HDFS can partition large files into blocks to share the storage across many workers, and it can replicate those blocks so that data is not lost even if some workers die.
In this project, you'll deploy a small HDFS cluster and upload a large file to it, with different replication settings. You'll write Python code to read the file. When data is partially lost (due to a node failing), your code will recover as much data as possible from the damaged file.
Remember to switch to an e2-medium for this project: VM schedule. Note you can edit your existing instance to an e2-medium instead of deleting your old and creating a new vm. This tutorial should help you switch over.

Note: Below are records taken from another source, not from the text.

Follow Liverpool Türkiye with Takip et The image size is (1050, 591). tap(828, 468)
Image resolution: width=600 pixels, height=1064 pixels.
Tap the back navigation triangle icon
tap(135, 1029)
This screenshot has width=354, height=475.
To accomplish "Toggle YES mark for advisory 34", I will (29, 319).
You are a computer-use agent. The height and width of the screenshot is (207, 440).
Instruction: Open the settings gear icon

If you switched machines, remember to reinstall Docker and also to enable Docker to be run without sudo. Refer to P1 for instructions.
Learning objectives:
- use the HDFS command line client to upload files
- use the webhdfs API (https://hadoop.apache.org/docs/r3.3.6/hadoop-project-dist/hadoop-hdfs/WebHDFS.html) to read files
- use PyArrow to read HDFS files
- relate replication count to space efficiency and fault tolerance
Before starting, please review the general project directions.
- October 18th: Added clarification on which port jupyterlab is being hosted
- Oct. 18: Added link to tutorial to change instance type
- Oct. 18: added step to create
.gitignore
file to save students time - Oct. 25: Updated notebook.Dockerfile to use older version of jupyter client
Before you begin, please run the below command in your p4 directory. This will stop git from trying to track csv files which will save you a lot of headaches (This step will not be graded - it is just to help you).

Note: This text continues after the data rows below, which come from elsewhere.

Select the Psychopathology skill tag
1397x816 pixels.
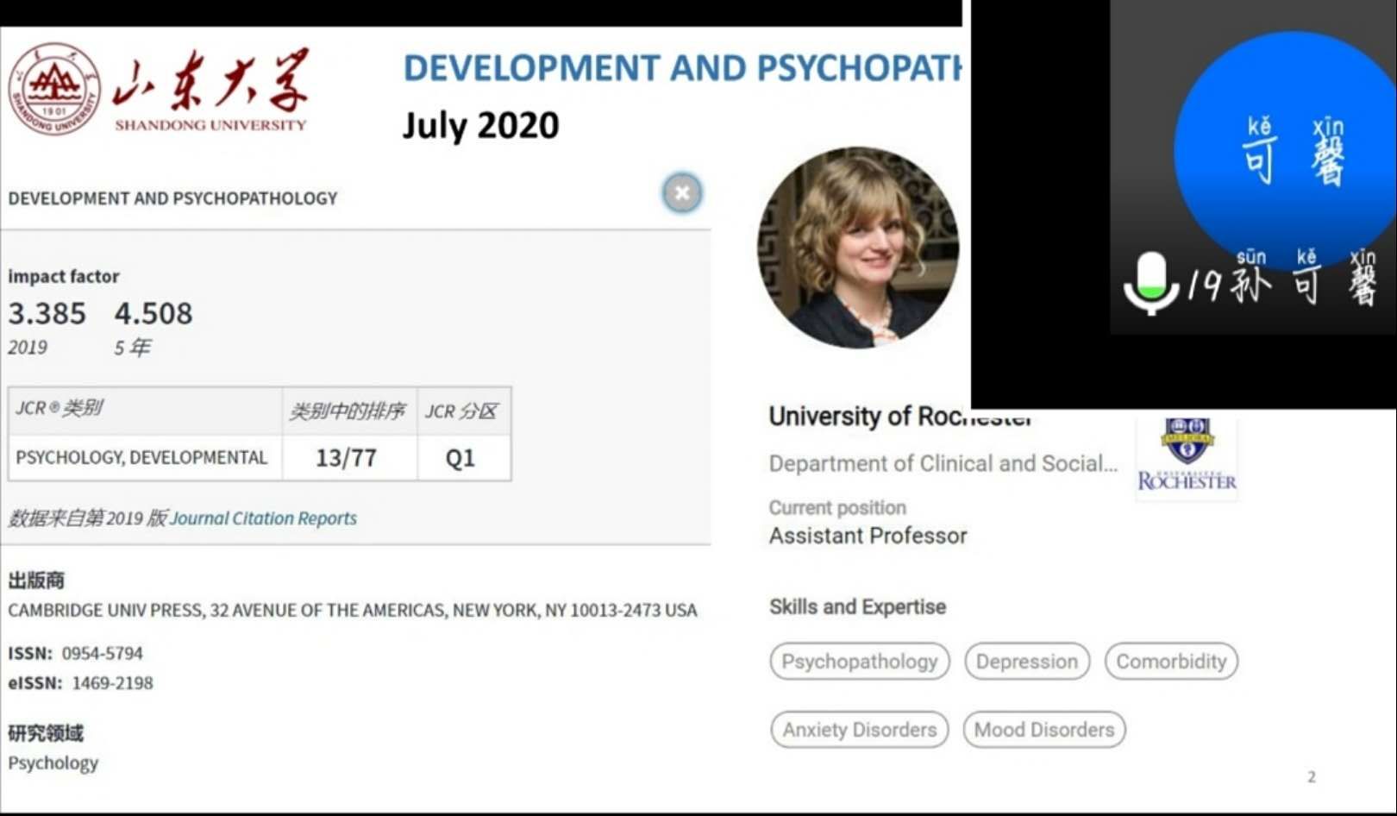859,662
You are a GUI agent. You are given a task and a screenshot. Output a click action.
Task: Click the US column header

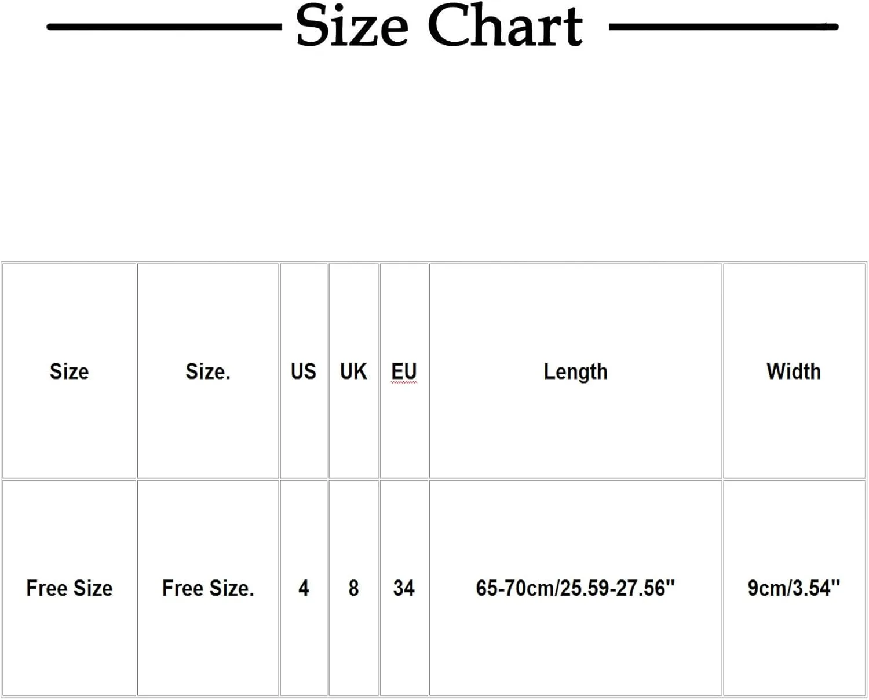tap(304, 371)
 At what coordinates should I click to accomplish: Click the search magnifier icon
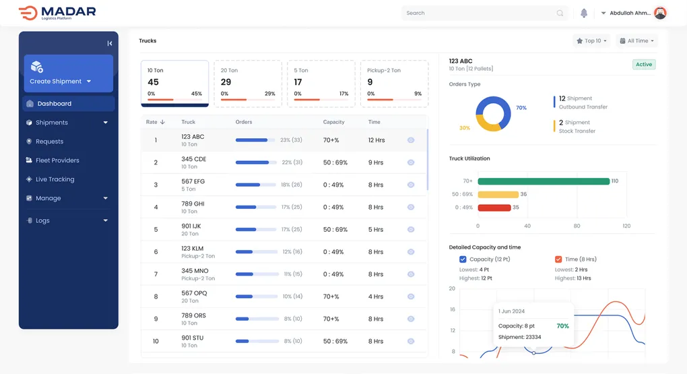pyautogui.click(x=560, y=13)
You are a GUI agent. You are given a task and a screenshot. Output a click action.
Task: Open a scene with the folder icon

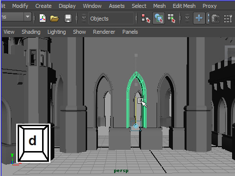tap(54, 19)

echo "*.csv" >> .gitignore
For this project, you'll deploy a small cluster of containers, one with Jupyter, one with an HDFS NameNode, and two with HDFS DataNodes.
We have given you docker-compose.yml
for starting the cluster, but
you need to build some images first. Start with the following:
docker build . -f hdfs.Dockerfile -t p4-hdfs
docker build . -f notebook.Dockerfile -t p4-nb
The second image depends on the first one (p4-hdfs
) allowing us to avoid repeating imports --you can see
this by checking the FROM
line in "notebook.Dockerfile".
The compose file also needs p4-nn
(NameNode) and p4-dn
(DataNode)
images. Create Dockerfiles for these that can be built like this:
docker build . -f namenode.Dockerfile -t p4-nn
docker build . -f datanode.Dockerfile -t p4-dn
Requirements:
- like
p4-nb
, both these should usep4-hdfs
as a base namenode.Dockerfile
should run two commands,hdfs namenode -format
andhdfs namenode -D dfs.namenode.stale.datanode.interval=10000 -D dfs.namenode.heartbeat.recheck-interval=30000 -fs hdfs://boss:9000
datanode.Dockerfile
should just runhdfs datanode -D dfs.datanode.data.dir=/var/datanode -fs hdfs://boss:9000
You can use docker compose up -d
to start your mini cluster. You
can run docker compose kill; docker compose rm -f
to stop and delete
all the containers in your cluster as needed. For simplicity, we
recommend this rather than restarting a single container when you need
to change something as it avoids some tricky issues with HDFS. For
example, if you just restart+reformat the container with the NameNode,
the old DataNodes will not work with the new NameNode without a more
complicated process/config.
Connect to JupyterLab running in the p4-nb
container, and create a
notebook called p4a.ipynb
in the "/nb" directory (we'll do some
later work in another notebook, p4b.ipynb
). Note that juypterlab is being
hosted on port 5000 instead of 5440
Write a cell like this (and use a similar format for other questions):
#q1
! SHELL COMMAND TO CHECK
The shell command should generate a report by passing some arguments
to hdfs dfsadmin
. The output should contain a line like this (you
might need to wait and re-run this command a bit to give the DataNodes
time to show up):
...
Live datanodes (2):
...
Write some code (Python or shell) that downloads https://pages.cs.wisc.edu/~harter/cs544/data/hdma-wi-2021.csv if it hasn't already been downloaded.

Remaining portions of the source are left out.